■ WHAT THE TASK REQUIRES: Transcribe the material without alteration, beginning with the line that contains "Locate an element on the screen. This" and continuing through the line that contains "video-label: Video is". Leave the pictures out of your answer.

Screenshot grounding data
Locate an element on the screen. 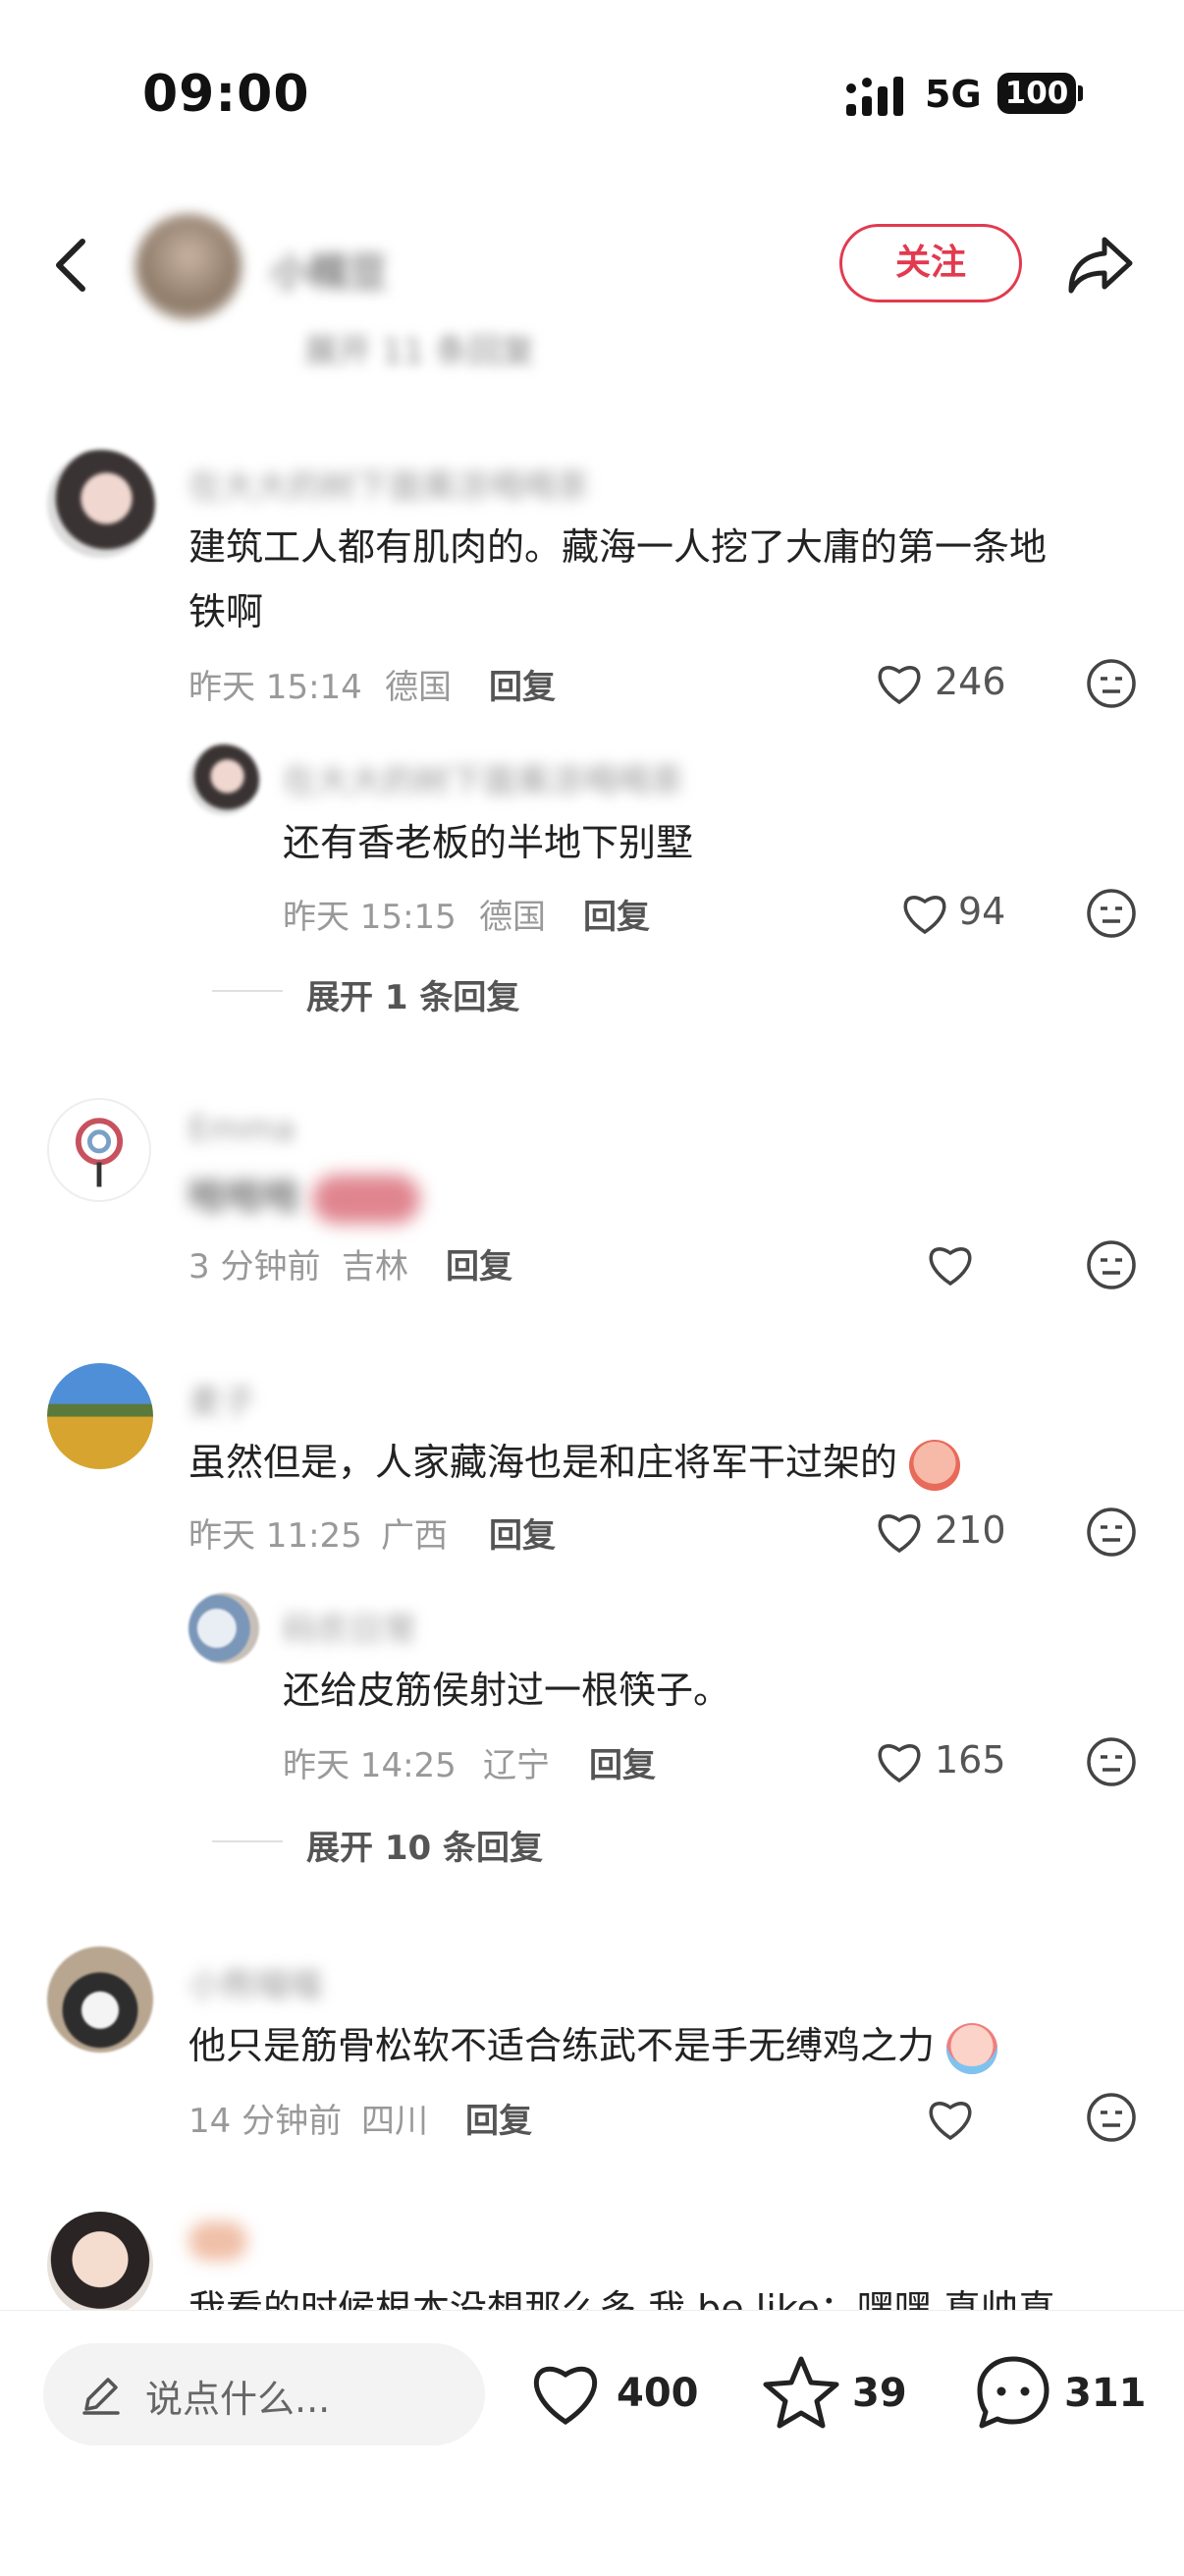 Image resolution: width=1184 pixels, height=2576 pixels. comment-time: 14 分钟前 is located at coordinates (266, 2122).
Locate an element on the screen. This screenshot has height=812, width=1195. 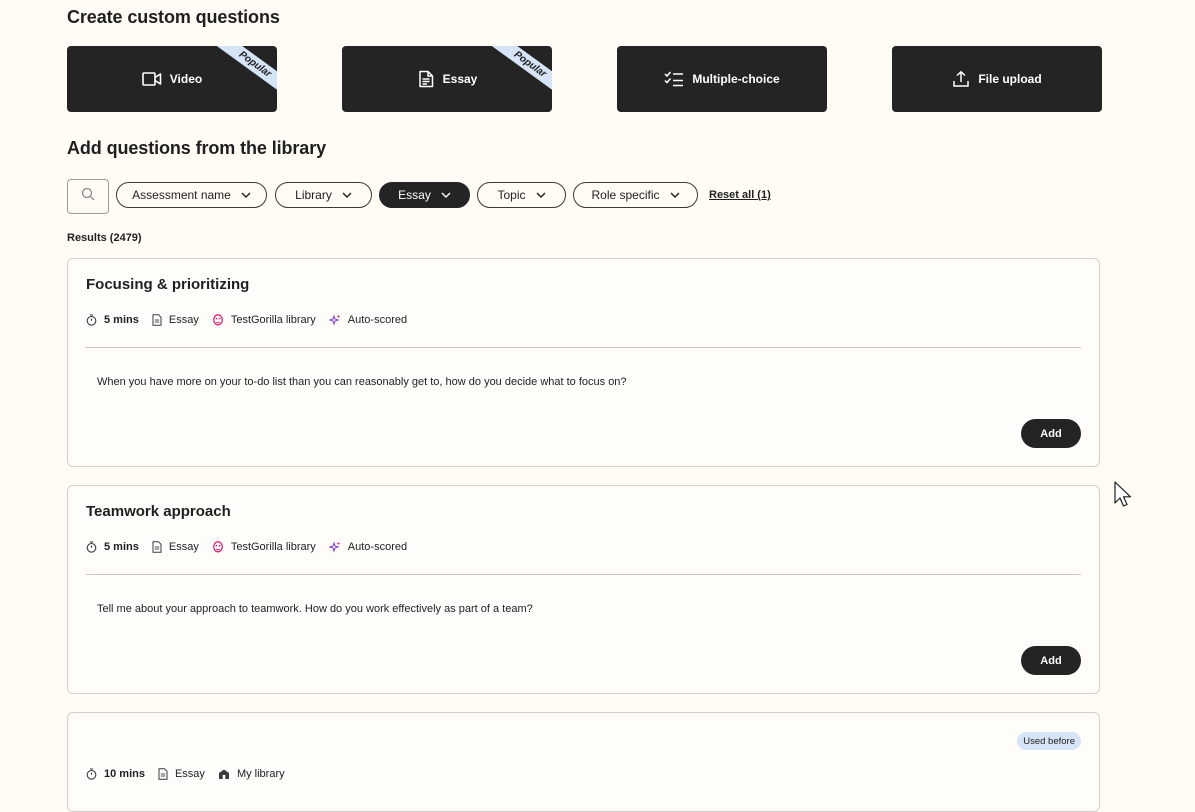
video-label: Video is located at coordinates (186, 79).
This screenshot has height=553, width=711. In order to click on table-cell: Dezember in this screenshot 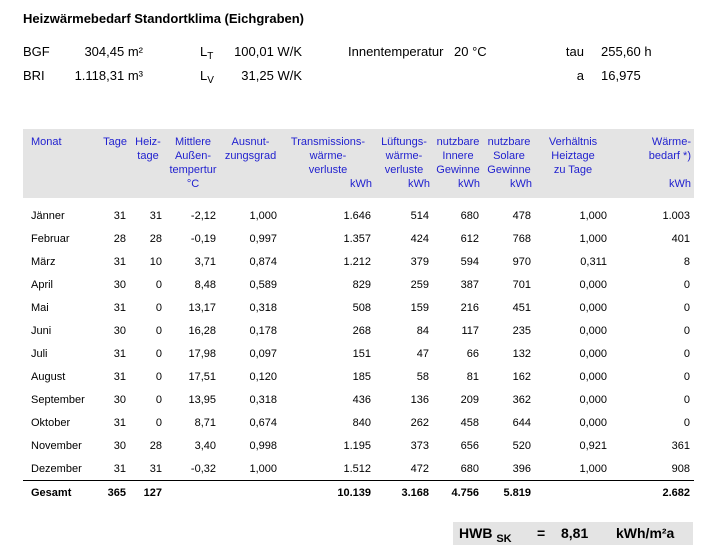, I will do `click(56, 468)`.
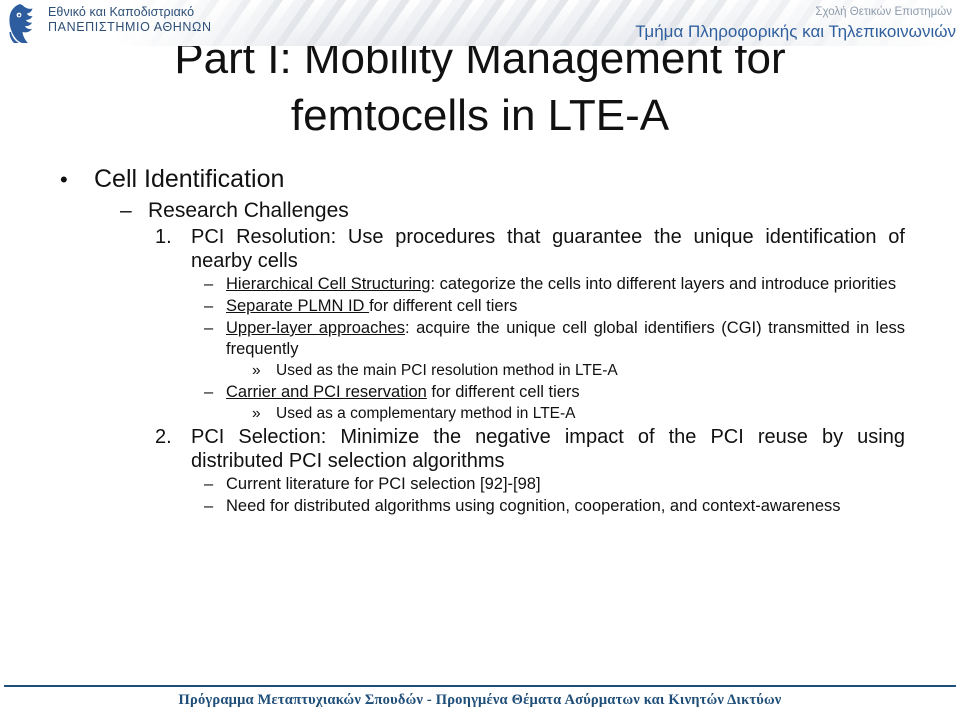 This screenshot has height=717, width=960. What do you see at coordinates (259, 437) in the screenshot?
I see `numbered-item-2-heading: PCI Selection:` at bounding box center [259, 437].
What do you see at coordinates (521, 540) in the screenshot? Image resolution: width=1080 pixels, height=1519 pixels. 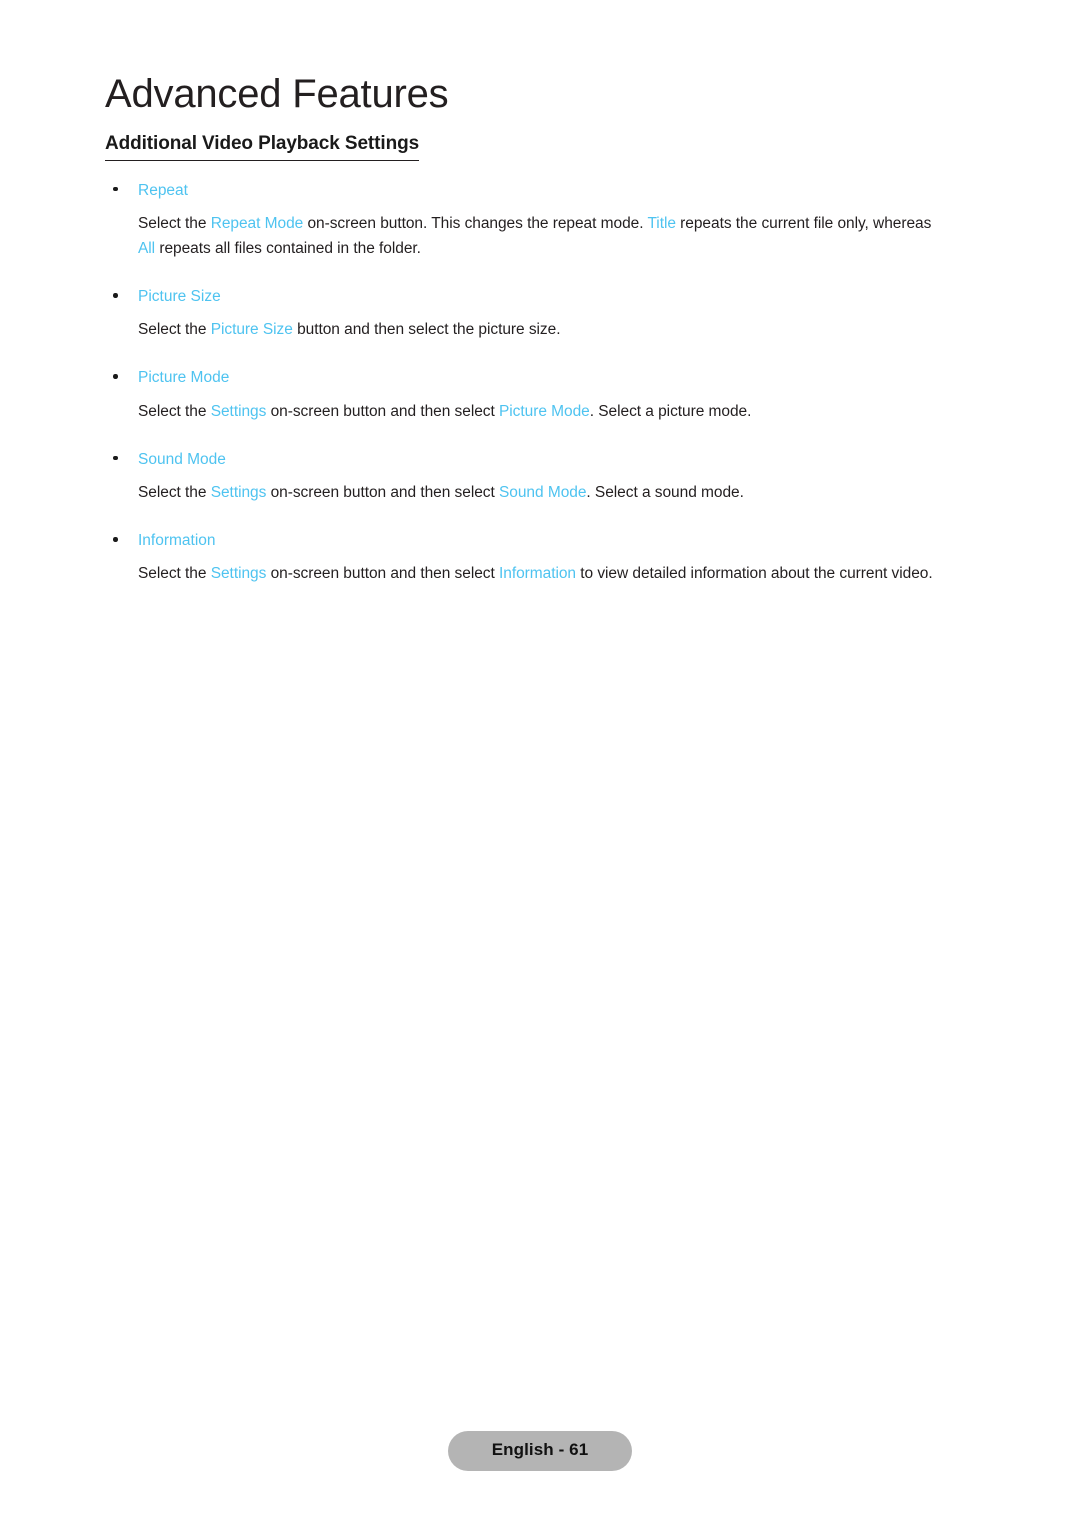 I see `bullet-item-information: Information` at bounding box center [521, 540].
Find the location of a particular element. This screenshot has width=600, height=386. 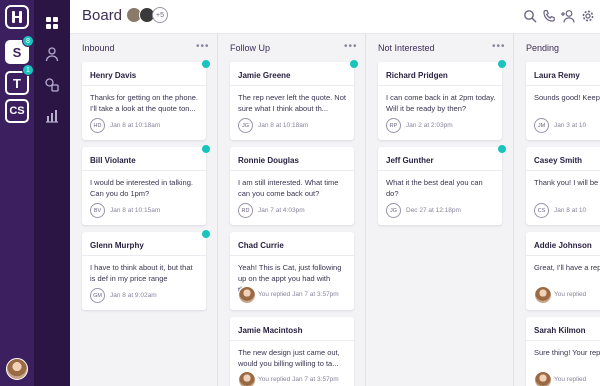

nav-rail is located at coordinates (52, 193).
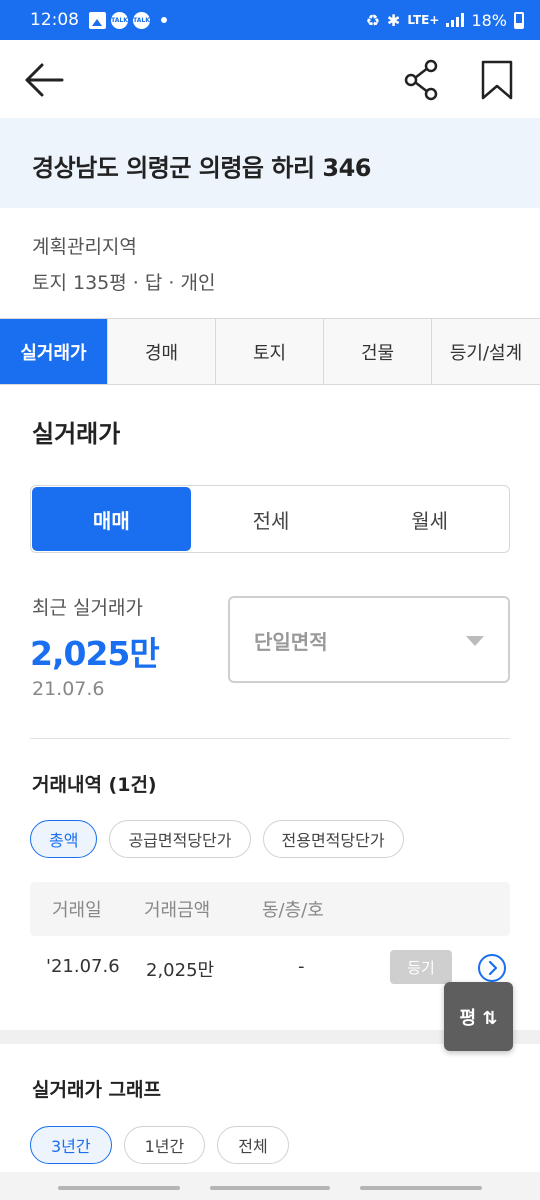  I want to click on row-date: '21.07.6, so click(83, 966).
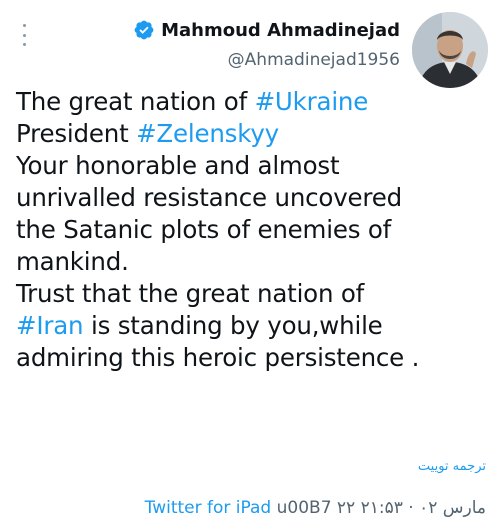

■ PROBLEM SOLUTION:
Locate an element on the screen. This screenshot has height=812, width=1195. 
video-label: Video is located at coordinates (186, 79).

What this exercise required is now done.